A writer at Seeking Alpo, claiming to be an investor and not a speculator, nevertheless says he's shorting big into Apple's earnings release. The author doesn't explain why his thesis about margins or investor sentiment should be considered more than idle speculation, unfortunately, so the take-home message (Apple is volatile due to emotions, and thus will crash hard when margins lead to earnings disappointment) is somewhat challenging to accept.
On the other hand, a poster I've not previously seen appeared at Investor's Hub to tout AAPL as a short premise, based exclusively on charts. To his thinking, the charts portend a bearish future leading into the forties. He doesn't seem to be thinking about the hundred and forties, mind you, or a stock split. He's apparently thinking Apple will drop to a quarter of its price, after looking at lines he drew on charts.
I on the other hand have no idea what will happen to Apple's stock price. I do note that Apple's Mac sales are climbing at over thirty percent a year (comparing quarters with year-ago quarters), and Apple's efforts to increase iTunes sales have resulted in the online music store eclipsing Wal-Mart as the leading U.S. vendor of recorded music by volume (hey, a pun!), while it succeeds in displacing a slew of entrenched rivals to offer the most desired phone.
Folks can kvetch if they like about iPod cannibalization by iPhones, but let's be serious: how can you be upset about upselling a customer to a device that also offers software and service revenue shares? (and is more expensive, and has higher margin, and has the same chance of selling music, but perhaps better because it can sell music while you're walking around away from your computer...?) Every iPod turned into an iPhone sale is a victory for Apple.
If Apple's margins fall because low-margin products like music for resale have exploded, but it adds to Apple's bottom line slightly, it's not a net loss but a gain in profit. The only loss Apple would experience is if in Apple's established, profitable businesses there is a deterioration in margins. Apple's apparent pricing power in the component market suggests that Apple is getting as good a price as anyone for components, and the iPhone teardown estimates suggest the new phone has even better margins than the old one.
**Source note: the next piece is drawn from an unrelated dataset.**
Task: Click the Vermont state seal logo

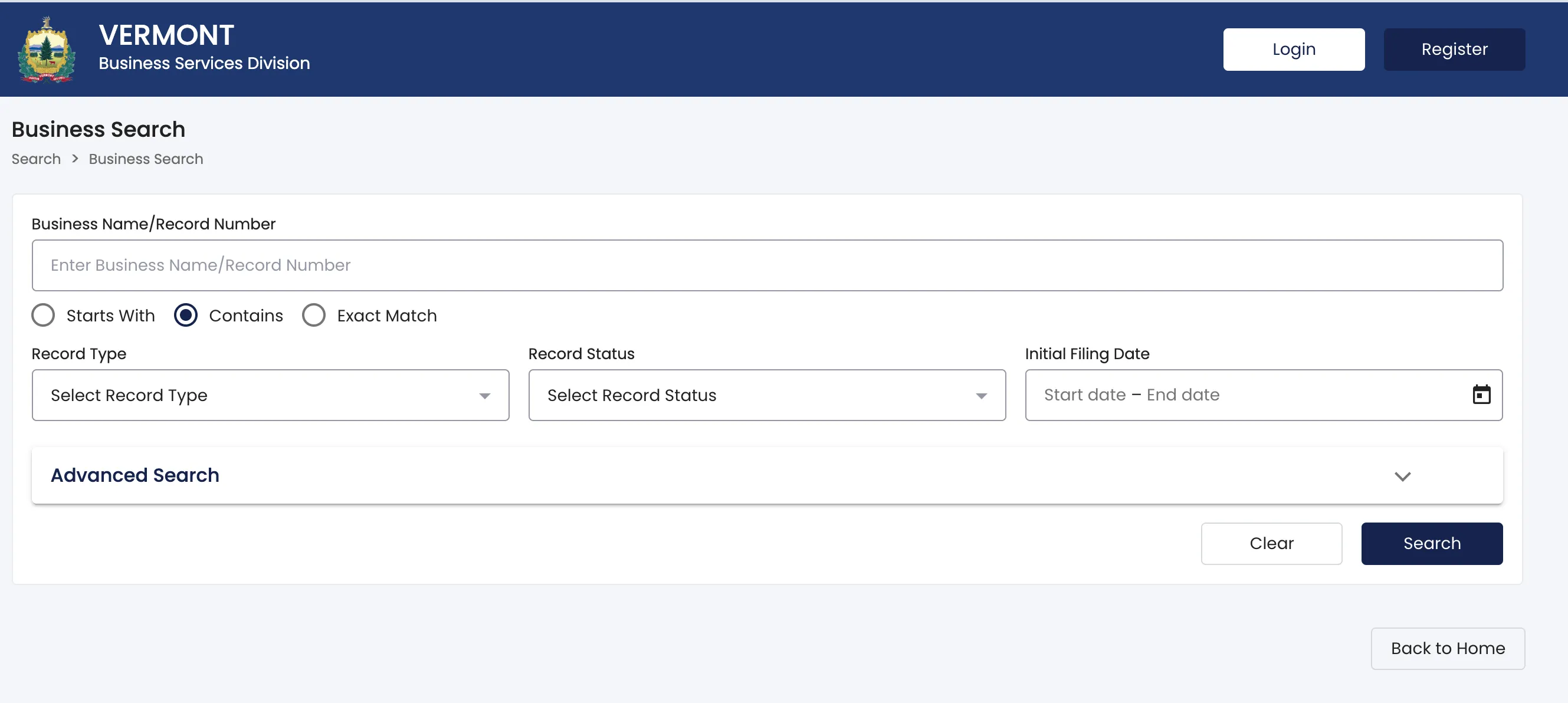Action: [x=47, y=50]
The iPod isn't the future. It's passed from star to cash cow. Apple will milk the iPod for all it's worth, and it may remain a good business for some time to come (how long did the Walkman sell?), but it's not the place Apple will be seeing the explosive growth for which people want to love tech stocks. If Apple's advances of its development environment into handhelds and into enterprises is any indication, Apple sees the future in the Mac platform. I had a fantasy ten years ago that rack-mounted Unix servers would propel Apple into enterprise, and now it seems the rack-mounted servers will be slipping into enterprises on the coattails of Unix smartphones.
I am perfectly willing to accept that prices may be irrational from time to time, but I think that Apple's demonstrated growth and the sales momentum it's built for future development portend good bottom-line results. Eventually, the thinking goes, prices rationalize.
I for one will remain long Apple. Heck, for now I intend to remain short Apple puts.